▶ _Directive_:
Arrange the part of the material that opens with the line containing "Pin the panel with the pushpin icon" and closes with the line containing "tap(300, 35)" as a JSON list of strings, one string per line, skipping blank lines and leaving the pictures out.

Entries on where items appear
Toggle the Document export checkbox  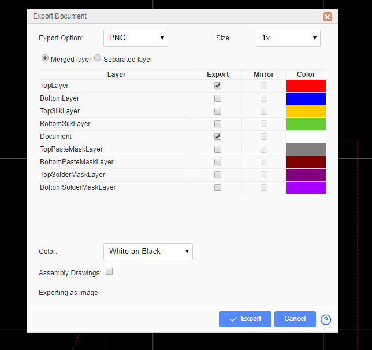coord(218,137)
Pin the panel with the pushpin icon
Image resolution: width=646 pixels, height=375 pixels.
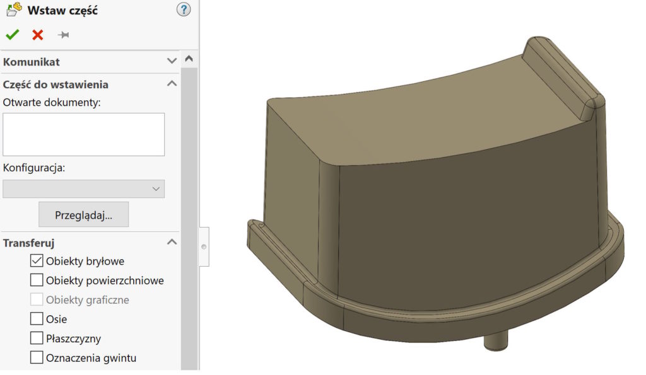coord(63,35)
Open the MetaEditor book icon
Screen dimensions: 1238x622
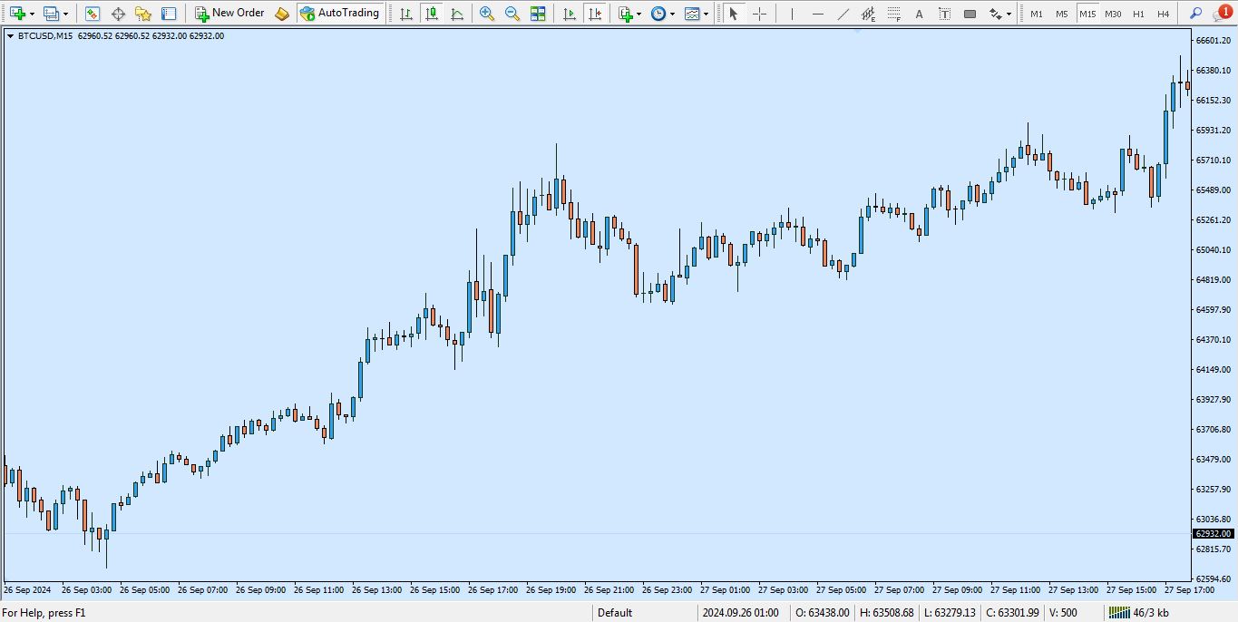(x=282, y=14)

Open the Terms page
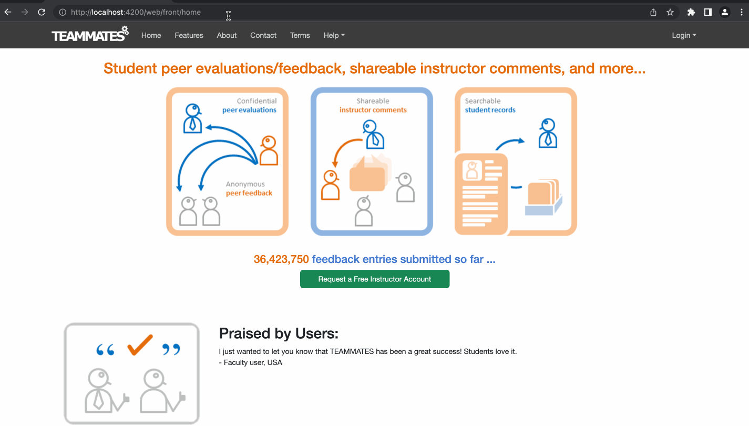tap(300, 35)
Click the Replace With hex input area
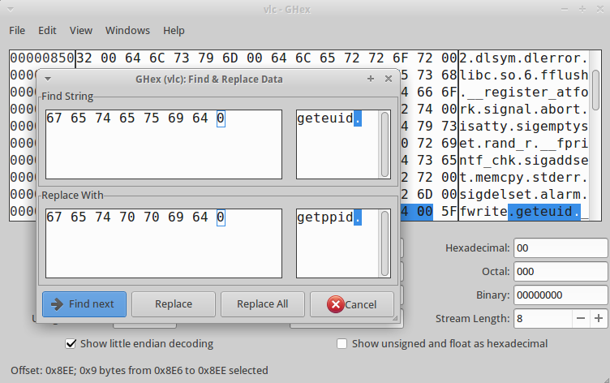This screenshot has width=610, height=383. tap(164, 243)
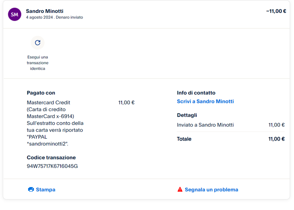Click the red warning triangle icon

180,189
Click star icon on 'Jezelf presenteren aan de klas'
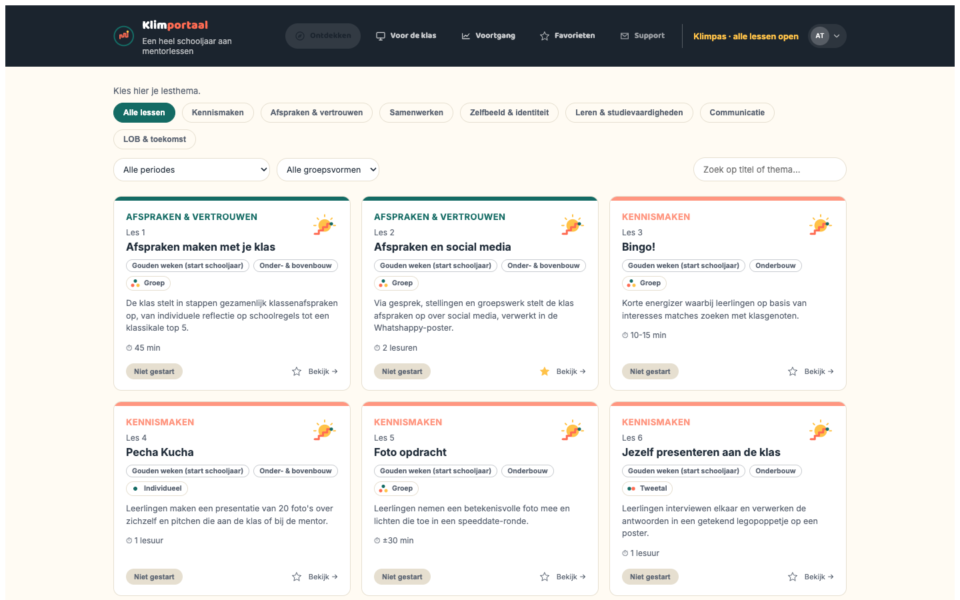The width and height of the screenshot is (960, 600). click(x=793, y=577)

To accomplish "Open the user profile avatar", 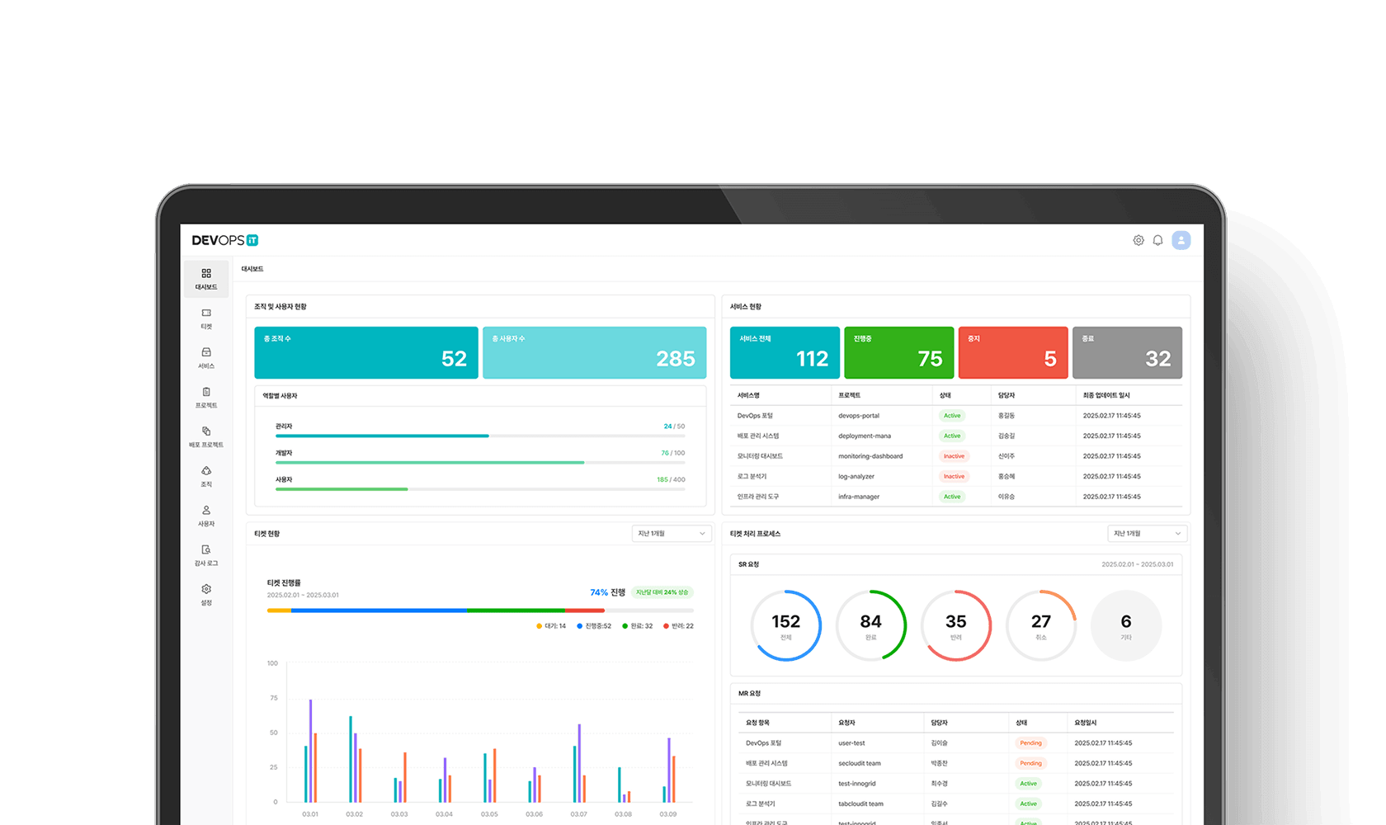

▶ _Result for this task_:
[
  "Pin the panel with the pushpin icon",
  "Image resolution: width=646 pixels, height=375 pixels.",
  "coord(63,35)",
  "Open the MetaEditor book icon",
  "Screen dimensions: 1238x622",
  "(x=282, y=14)",
  "Open the Terms page",
  "tap(300, 35)"
]